Recent studies have demonstrated that increased expression of sarco(endo)plasmic reticulum Ca2+-
ATPase (SERCA) 2a improves myocardial contractility and Ca2+ handling at baseline and in disease conditions, including
myocardial ischemia-reperfusion (I/R). Conversely, it has also been reported that pharmacological inhibition of SERCA might improve postischemic function in stunned hearts or in isolated myocardium following I/R. The goal of this study was to test how decreases in SERCA pump level/activity affect cardiac function following I/R. To address this question, we used a heterozygous SERCA2a knockout (SERCA2a+/-) mouse model with decreased SERCA pump levels and studied the effect of
myocardial stunning (20-min
ischemia followed by reperfusion) and
infarction (30-min
ischemia followed by reperfusion) following 60-min reperfusion.
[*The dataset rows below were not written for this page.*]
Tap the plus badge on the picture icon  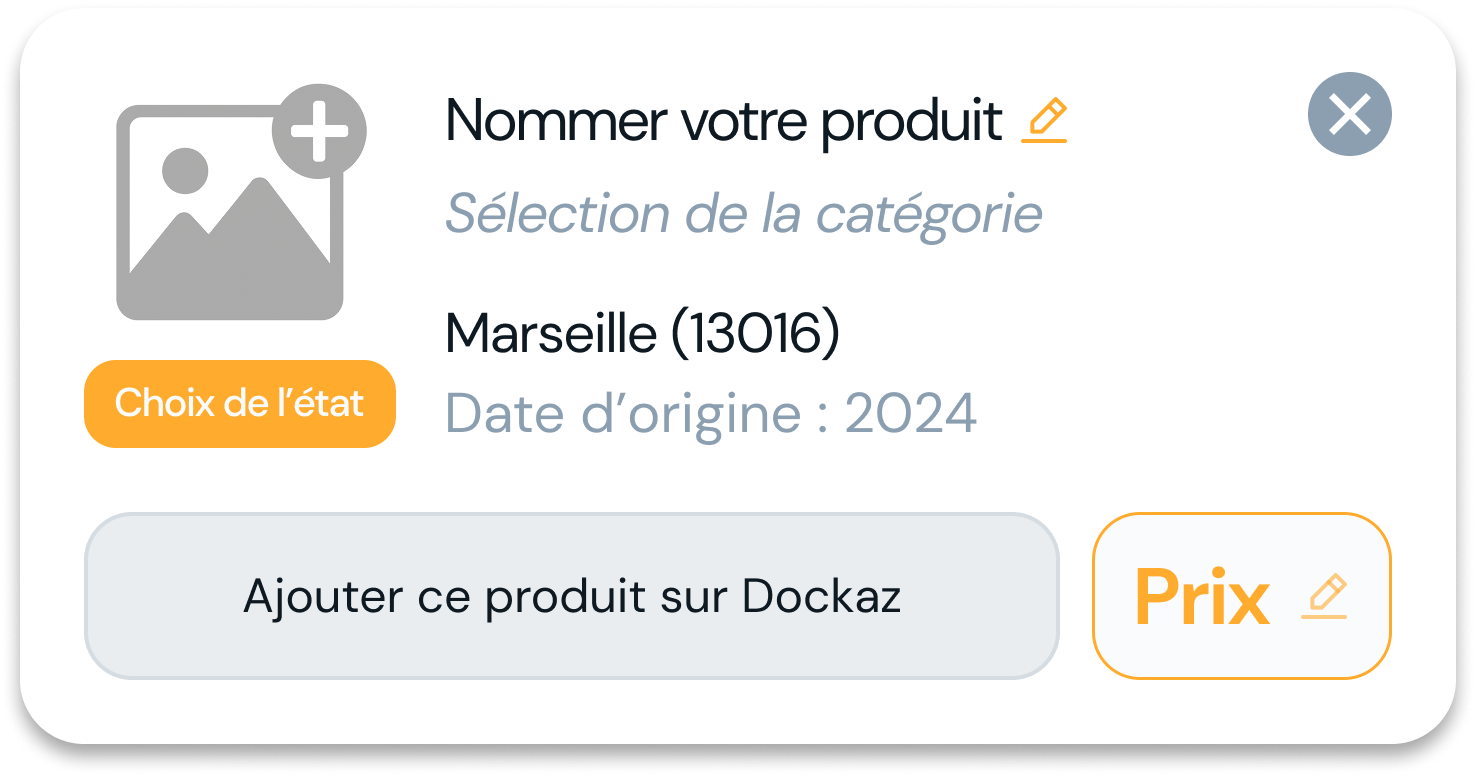coord(319,131)
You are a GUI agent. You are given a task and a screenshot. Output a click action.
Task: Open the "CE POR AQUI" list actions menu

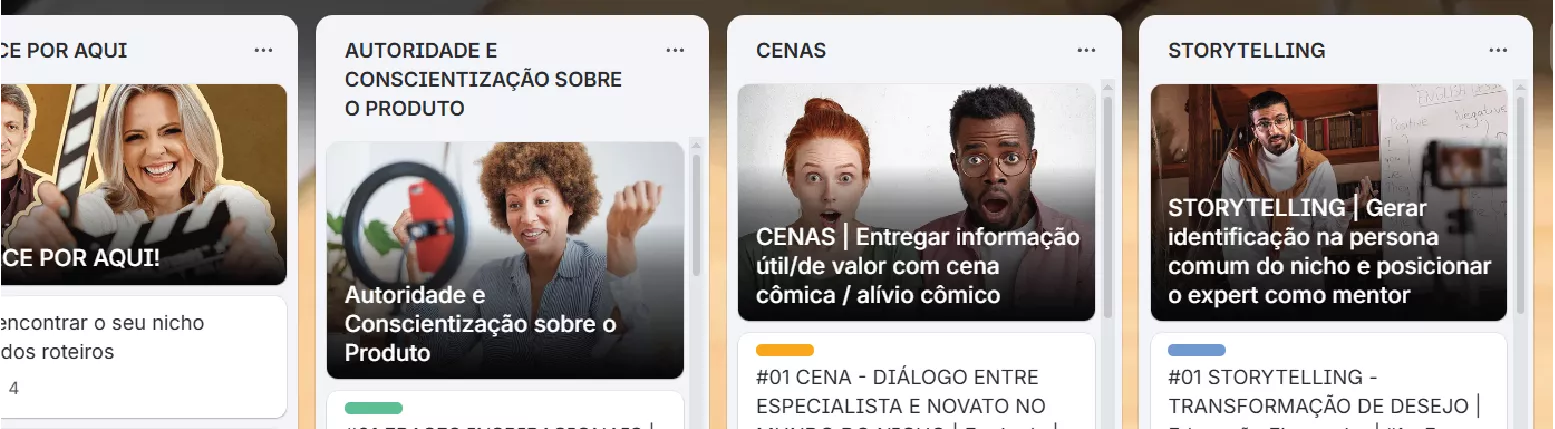click(x=263, y=50)
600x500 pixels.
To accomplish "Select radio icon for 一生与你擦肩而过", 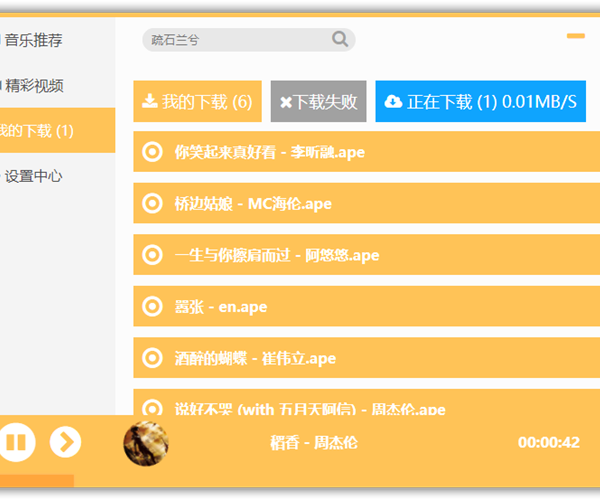I will coord(152,255).
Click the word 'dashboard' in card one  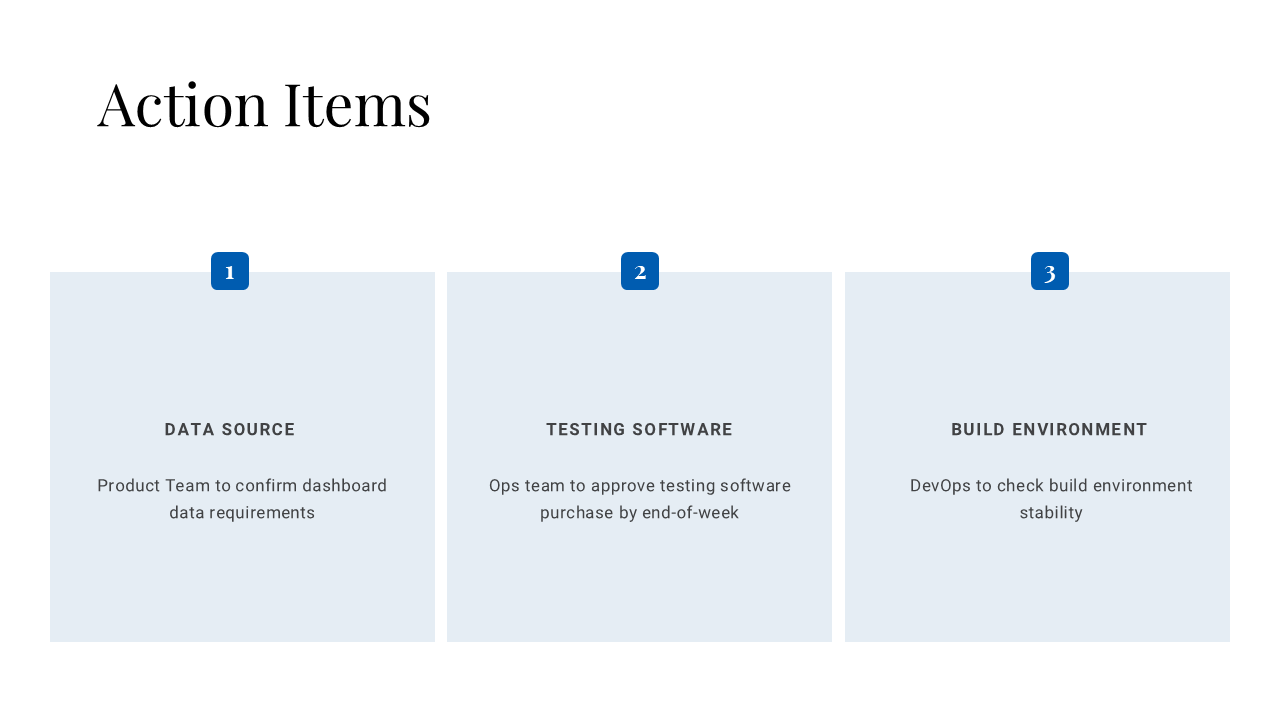345,486
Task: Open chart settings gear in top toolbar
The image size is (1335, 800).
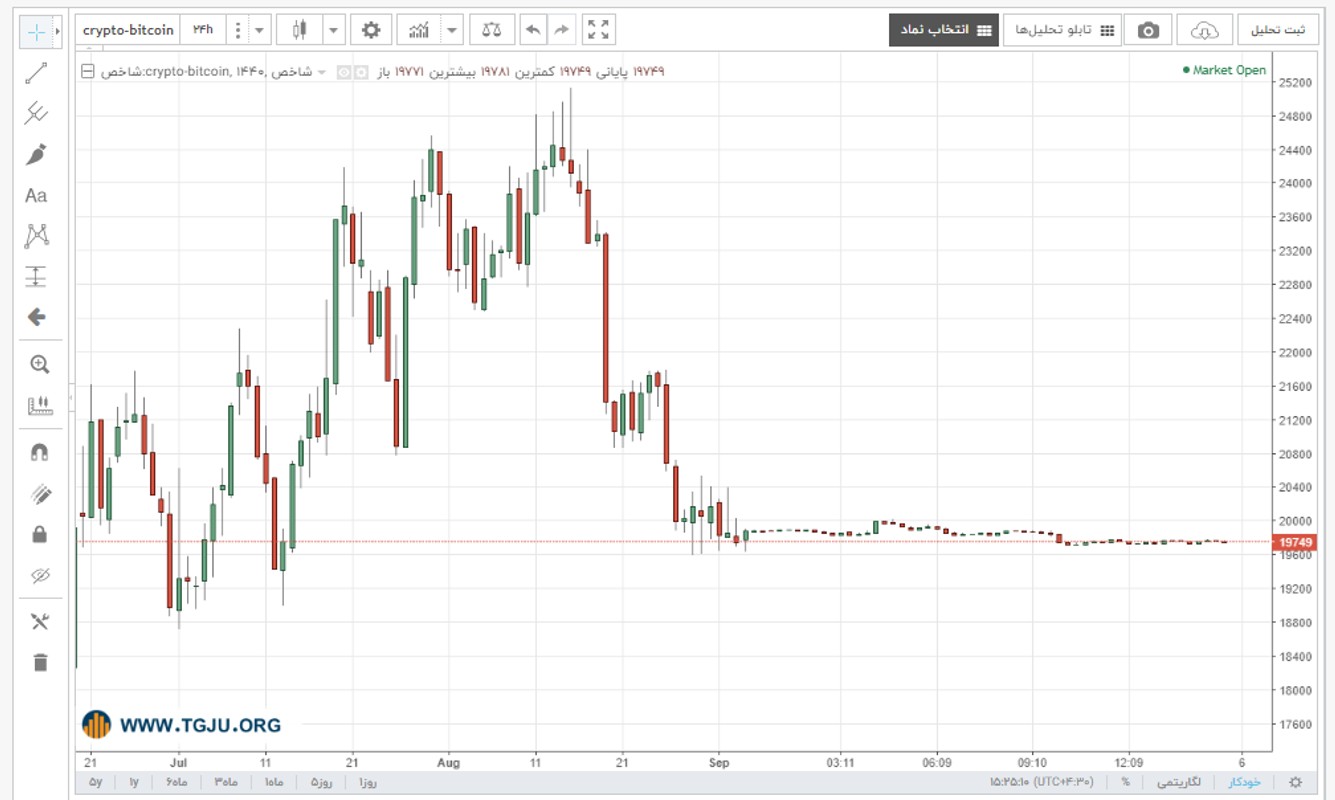Action: point(371,30)
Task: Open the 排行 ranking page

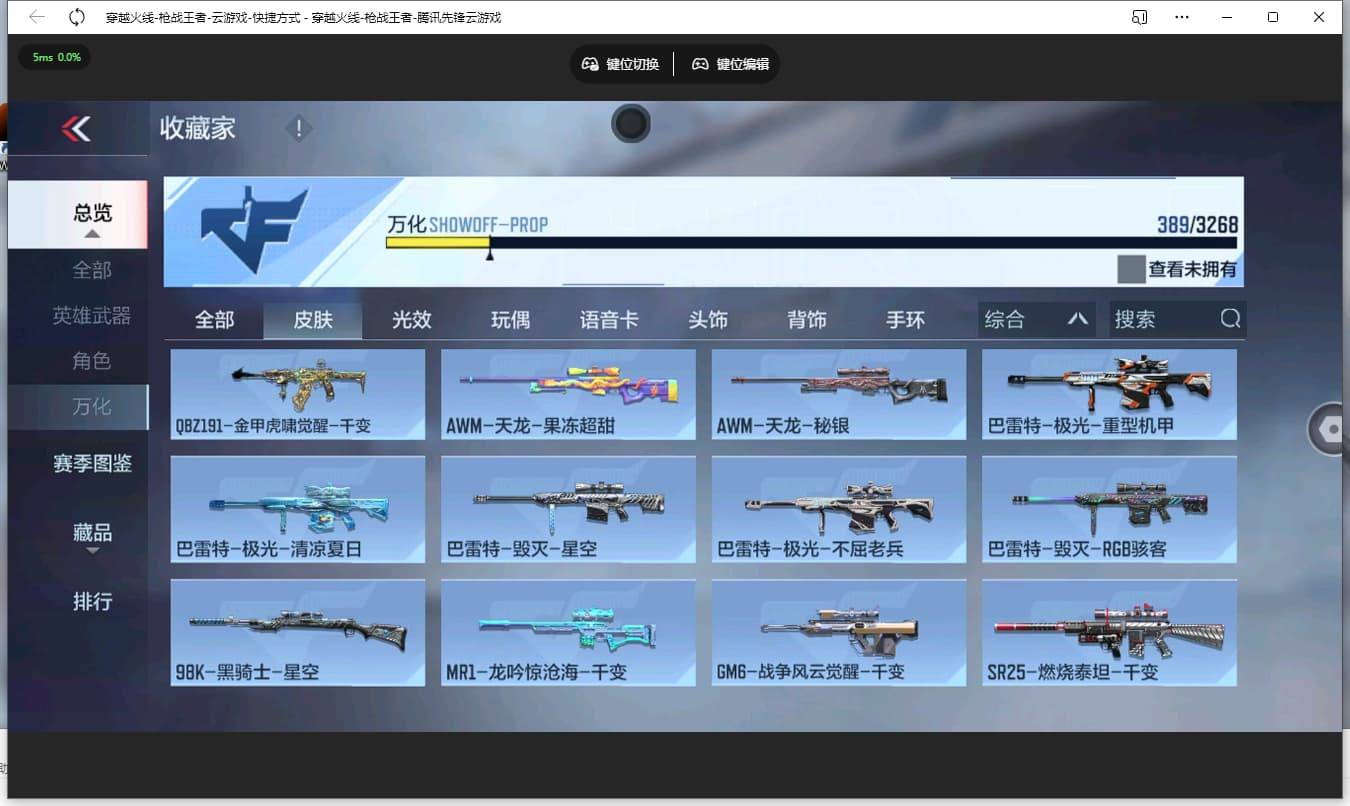Action: (x=91, y=601)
Our results demonstrate that postischemic myocardial relaxation was significantly impaired in SERCA2a+/- hearts with both stunning and
infarction protocols. Interestingly, postischemic recovery of contractile function was comparable in SERCA2a+/- and wild-type hearts subjected to stunning. In contrast, following 30-min
ischemia, postischemic contractile function was reduced in SERCA2a+/- hearts with significantly larger
infarction.
Rhod-2 spectrofluorometry revealed significantly higher diastolic intracellular Ca2+ in SERCA2a+/- hearts compared with wild-type hearts. Both at 30-min
ischemia and 2-min reperfusion, intracellular Ca2+ levels were significantly higher in SERCA2a+/- hearts. Electron paramagnetic resonance spin trapping showed a similar extent of postischemic
free-radical generation in both strains. These data provide direct evidence that functional SERCA2a level, independent of oxidative stress, is crucial for postischemic myocardial function and salvage during I/R.